What if exercise wasn’t about sculpting or tracking but about the simple joy of presence?

By: Ashima Shukla, Staff Writer 

I’ve spent most of my life running from exercise — only figuratively, of course. When I was little, my mum tried to entice me with different sports: karate, skating, swimming, and even dance. But I always found an escape route. So imagine my surprise when, two years ago, an ADHD diagnosis revealed that the very thing I’ve dodged all my life was exactly what I needed. 

Research shows that exercise boosts neurotransmitters’ activity, like dopamine and norepinephrine, which can enhance focus and executive function. Regular cardiovascular exercise has been found to lower blood pressure, reduce the risk of dementia, improve memory, and fight osteoporosis. In addition, strength training boosts metabolism, reduces the risk of falls and injuries, and improves blood sugar management. Stretching improves posture, enhances blood circulation, relieves stress, and decreases headaches. Suddenly I began to wonder if exercise could be less punishment and more care.
☆ ☆ ☆ ☆ ☆ ☆ ☆
Print the part of the essay on exercise starting at "I’ve spent most" and ending at "what I needed.". The lines after this point are separate from the essay on exercise.

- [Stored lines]
☆ ☆ ☆ ☆ ☆ ☆ ☆
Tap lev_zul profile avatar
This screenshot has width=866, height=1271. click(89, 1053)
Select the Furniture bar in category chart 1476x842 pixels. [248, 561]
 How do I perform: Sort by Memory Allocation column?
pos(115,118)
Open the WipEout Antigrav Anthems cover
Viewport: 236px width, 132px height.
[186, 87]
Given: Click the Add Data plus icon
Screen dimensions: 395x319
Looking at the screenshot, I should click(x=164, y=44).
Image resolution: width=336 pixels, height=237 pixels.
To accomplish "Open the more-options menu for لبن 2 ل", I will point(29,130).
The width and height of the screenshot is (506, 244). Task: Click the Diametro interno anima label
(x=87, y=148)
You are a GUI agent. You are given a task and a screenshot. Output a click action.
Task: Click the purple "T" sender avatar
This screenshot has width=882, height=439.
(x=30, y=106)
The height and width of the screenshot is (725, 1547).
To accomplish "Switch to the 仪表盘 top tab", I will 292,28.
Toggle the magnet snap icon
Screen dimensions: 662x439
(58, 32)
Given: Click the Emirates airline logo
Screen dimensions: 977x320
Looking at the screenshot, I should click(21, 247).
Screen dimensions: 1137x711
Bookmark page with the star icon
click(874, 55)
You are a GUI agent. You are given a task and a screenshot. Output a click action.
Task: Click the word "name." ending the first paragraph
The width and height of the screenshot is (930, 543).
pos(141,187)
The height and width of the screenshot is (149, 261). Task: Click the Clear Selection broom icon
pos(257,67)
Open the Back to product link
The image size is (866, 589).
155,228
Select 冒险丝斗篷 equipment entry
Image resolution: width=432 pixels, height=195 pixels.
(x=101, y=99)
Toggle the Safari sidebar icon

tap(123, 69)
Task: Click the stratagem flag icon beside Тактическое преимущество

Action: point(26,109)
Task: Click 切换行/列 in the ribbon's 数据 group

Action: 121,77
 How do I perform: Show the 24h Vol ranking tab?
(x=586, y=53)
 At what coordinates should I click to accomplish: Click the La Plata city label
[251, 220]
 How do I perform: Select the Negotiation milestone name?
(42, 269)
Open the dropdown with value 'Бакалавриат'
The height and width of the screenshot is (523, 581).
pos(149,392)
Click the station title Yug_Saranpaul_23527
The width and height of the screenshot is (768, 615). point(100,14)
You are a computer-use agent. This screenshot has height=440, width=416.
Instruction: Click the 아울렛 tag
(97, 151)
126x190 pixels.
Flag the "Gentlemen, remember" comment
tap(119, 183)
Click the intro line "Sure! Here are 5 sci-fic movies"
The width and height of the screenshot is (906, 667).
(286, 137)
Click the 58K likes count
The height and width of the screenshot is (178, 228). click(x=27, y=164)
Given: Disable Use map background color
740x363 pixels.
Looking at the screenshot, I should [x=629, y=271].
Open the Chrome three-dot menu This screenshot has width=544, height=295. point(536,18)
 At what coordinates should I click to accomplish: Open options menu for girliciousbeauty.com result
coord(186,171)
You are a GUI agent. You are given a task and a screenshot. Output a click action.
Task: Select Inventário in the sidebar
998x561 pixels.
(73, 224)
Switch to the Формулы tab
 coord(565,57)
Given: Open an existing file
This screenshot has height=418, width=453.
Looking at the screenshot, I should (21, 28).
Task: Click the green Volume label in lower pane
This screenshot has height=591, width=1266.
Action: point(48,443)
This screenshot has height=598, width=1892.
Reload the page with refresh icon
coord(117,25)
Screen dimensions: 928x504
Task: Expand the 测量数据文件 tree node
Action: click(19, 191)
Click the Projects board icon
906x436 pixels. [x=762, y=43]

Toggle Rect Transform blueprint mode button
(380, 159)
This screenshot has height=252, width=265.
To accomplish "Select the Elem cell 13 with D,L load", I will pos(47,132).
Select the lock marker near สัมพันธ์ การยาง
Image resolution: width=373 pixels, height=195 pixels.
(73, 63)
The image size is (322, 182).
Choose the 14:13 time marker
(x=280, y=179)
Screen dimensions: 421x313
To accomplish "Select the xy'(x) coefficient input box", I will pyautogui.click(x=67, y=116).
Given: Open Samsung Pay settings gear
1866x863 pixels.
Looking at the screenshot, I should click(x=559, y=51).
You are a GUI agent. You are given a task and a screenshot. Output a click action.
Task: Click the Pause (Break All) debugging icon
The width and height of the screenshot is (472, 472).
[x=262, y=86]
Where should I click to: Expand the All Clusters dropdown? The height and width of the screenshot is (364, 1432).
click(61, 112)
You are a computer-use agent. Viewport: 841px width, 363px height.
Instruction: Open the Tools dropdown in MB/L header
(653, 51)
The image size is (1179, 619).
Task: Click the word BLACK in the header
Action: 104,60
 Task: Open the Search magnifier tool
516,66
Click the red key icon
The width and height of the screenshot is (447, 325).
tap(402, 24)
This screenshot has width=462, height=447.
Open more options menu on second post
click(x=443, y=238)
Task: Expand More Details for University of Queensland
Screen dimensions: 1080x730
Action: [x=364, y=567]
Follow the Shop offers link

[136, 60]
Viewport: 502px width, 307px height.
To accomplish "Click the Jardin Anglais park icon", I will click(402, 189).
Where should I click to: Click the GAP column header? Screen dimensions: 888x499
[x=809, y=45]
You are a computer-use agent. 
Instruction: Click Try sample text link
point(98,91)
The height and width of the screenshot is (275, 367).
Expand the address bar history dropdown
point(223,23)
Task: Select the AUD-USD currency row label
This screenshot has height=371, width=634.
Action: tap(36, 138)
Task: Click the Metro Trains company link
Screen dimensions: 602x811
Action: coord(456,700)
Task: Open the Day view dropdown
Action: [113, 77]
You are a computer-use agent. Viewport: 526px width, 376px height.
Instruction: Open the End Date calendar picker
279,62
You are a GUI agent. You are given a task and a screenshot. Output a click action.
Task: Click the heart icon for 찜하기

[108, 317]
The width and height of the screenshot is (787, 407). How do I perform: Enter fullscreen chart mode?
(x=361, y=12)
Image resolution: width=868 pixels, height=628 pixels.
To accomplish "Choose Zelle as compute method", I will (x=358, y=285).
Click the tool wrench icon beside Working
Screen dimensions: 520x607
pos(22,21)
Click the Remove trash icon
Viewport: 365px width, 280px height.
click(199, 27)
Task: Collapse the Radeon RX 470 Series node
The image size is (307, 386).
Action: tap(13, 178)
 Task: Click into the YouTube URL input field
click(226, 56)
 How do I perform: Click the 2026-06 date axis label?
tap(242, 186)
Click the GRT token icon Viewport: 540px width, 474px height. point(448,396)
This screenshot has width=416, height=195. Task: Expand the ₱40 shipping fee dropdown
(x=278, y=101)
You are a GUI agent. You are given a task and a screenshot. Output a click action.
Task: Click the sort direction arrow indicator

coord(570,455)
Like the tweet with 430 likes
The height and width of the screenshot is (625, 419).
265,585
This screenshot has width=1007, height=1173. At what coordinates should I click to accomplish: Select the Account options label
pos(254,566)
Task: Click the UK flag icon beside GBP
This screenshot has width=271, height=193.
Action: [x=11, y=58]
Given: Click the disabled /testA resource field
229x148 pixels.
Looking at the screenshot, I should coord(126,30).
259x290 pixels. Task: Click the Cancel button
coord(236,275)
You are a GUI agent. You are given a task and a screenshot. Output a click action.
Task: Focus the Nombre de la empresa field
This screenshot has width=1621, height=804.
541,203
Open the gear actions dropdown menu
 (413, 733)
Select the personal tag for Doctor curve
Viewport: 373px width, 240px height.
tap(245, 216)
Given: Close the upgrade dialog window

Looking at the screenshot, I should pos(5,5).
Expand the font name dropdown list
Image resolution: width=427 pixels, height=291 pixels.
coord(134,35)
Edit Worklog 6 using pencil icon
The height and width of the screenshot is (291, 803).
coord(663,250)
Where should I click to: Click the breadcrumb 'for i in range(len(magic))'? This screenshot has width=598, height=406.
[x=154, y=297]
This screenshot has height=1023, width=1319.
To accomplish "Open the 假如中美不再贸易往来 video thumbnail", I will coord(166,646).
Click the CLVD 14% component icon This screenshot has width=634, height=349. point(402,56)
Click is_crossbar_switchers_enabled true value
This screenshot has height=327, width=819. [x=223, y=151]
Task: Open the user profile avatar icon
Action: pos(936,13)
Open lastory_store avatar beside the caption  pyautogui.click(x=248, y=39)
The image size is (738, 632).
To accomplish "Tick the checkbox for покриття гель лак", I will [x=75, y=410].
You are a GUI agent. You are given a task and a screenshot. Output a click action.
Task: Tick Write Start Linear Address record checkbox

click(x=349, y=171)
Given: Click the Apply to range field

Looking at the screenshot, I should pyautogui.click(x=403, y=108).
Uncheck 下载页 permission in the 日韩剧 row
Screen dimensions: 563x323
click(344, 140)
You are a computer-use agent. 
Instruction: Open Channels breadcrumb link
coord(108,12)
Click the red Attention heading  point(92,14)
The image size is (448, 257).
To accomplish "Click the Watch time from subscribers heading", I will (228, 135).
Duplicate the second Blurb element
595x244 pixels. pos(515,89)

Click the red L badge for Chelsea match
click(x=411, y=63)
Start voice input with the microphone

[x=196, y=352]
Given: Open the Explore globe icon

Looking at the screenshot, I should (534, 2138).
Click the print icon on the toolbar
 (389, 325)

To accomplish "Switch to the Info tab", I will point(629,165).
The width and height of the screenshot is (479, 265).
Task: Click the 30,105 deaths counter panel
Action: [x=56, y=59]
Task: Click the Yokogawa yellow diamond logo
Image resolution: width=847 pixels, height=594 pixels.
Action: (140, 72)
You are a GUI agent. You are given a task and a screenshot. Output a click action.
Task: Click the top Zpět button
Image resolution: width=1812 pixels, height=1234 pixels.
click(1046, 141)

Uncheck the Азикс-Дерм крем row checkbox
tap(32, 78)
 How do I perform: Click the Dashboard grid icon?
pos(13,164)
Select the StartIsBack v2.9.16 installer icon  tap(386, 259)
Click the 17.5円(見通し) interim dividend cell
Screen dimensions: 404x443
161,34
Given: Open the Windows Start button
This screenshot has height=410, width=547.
☆ ☆ ☆ ☆ ☆ ☆ ☆
- [Exercise result]
I’ve spent most of my life running from exercise — only figuratively, of course. When I was little, my mum tried to entice me with different sports: karate, skating, swimming, and even dance. But I always found an escape route. So imagine my surprise when, two years ago, an ADHD diagnosis revealed that the very thing I’ve dodged all my life was exactly what I needed.